Civil and Criminal Penalties
Civil Monetary Penalties
The HHS Office for Civil Rights enforces HIPAA using tiered Civil Monetary Penalties that scale with culpability—from lack of knowledge to willful neglect not corrected. Penalty amounts are set per violation with annual caps and are periodically adjusted for inflation. Corrective action plans, outside monitoring, and state enforcement can accompany or follow monetary penalties.
Employer and professional consequences
Beyond government enforcement, you may face internal sanctions, up to termination. Serious violations can trigger credentialing actions, reports to licensing boards, contract restrictions, or exclusion from federal programs. Note that individuals generally cannot sue under HIPAA itself, though state laws may allow related claims.
Criminal Sanctions
Certain knowing violations can lead to Criminal Sanctions enforced by the Department of Justice. Penalties escalate when PHI is obtained under false pretenses or used for personal gain, commercial advantage, or malicious harm. Individuals—not just organizations—can be prosecuted.
Key takeaways
- Access PHI only for legitimate job needs; disclose the minimum necessary through secure channels.
- Strengthen Administrative and Technical Safeguards; report issues immediately to the Compliance Department.
- Honor patient rights of access and use valid Patient Authorization when required.
- Violations can result in significant Civil Monetary Penalties and, in egregious cases, criminal liability.
FAQs.
What constitutes a HIPAA violation between hospital employees?
Any use, access, or disclosure of PHI that is not permitted by HIPAA or hospital policy—such as snooping in records, sharing details in public areas, using unsecured apps, or delaying a patient’s lawful access—can be a violation.

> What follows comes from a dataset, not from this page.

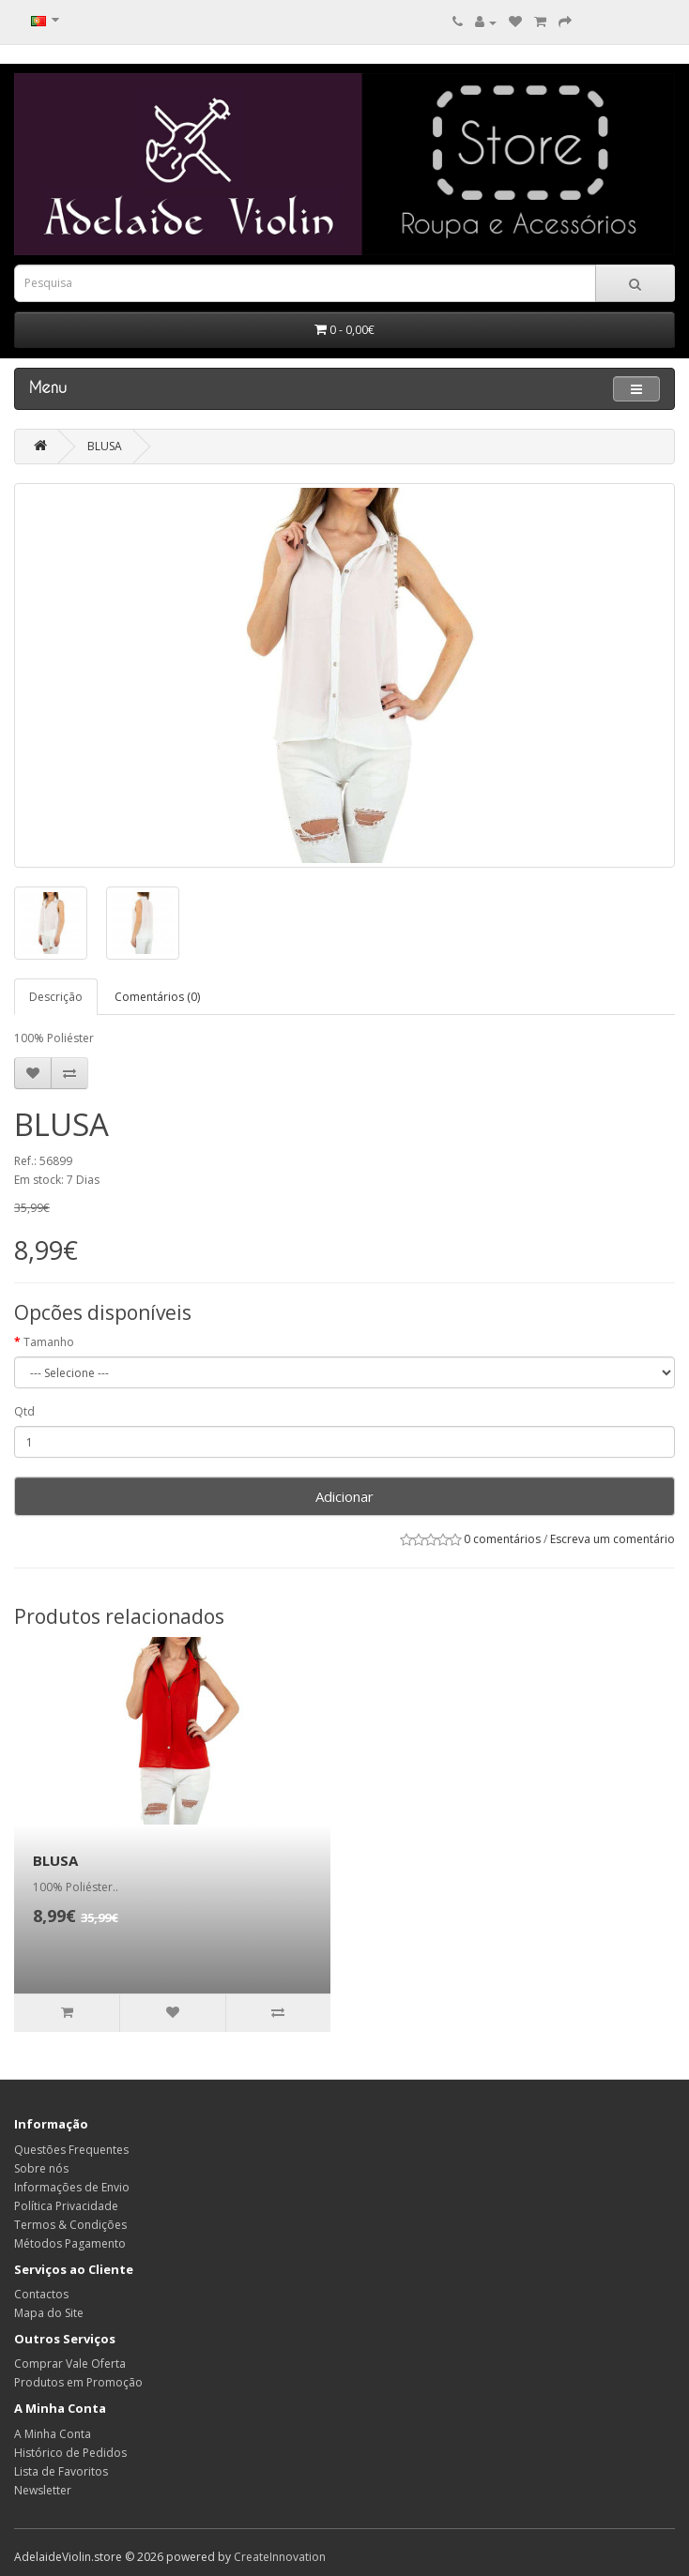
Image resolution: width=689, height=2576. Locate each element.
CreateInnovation (280, 2557)
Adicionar (344, 1496)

Intent is not required; negligent actions still count.
How should employees report suspected HIPAA violations?
Act quickly: stop the activity, secure PHI, and report to your supervisor, Privacy Officer, or Compliance Department using the designated hotline or incident tool. Include who was involved, what PHI was affected, when and how it happened, recipients, and mitigation steps taken.
What are the consequences of a HIPAA violation?
Consequences range from coaching and retraining to formal discipline or termination. Regulators may impose tiered Civil Monetary Penalties on the organization, and severe, knowing violations can trigger Criminal Sanctions. Expect corrective actions and monitoring as part of remediation.
How can hospitals prevent unauthorized access to PHI?
Combine Administrative Safeguards (policies, training, sanctions, risk management) with Technical Safeguards (unique IDs, MFA, audit logs, encryption, automatic logoff). Enforce role-based access, conduct regular access reviews, and monitor for anomalies with real-time alerts.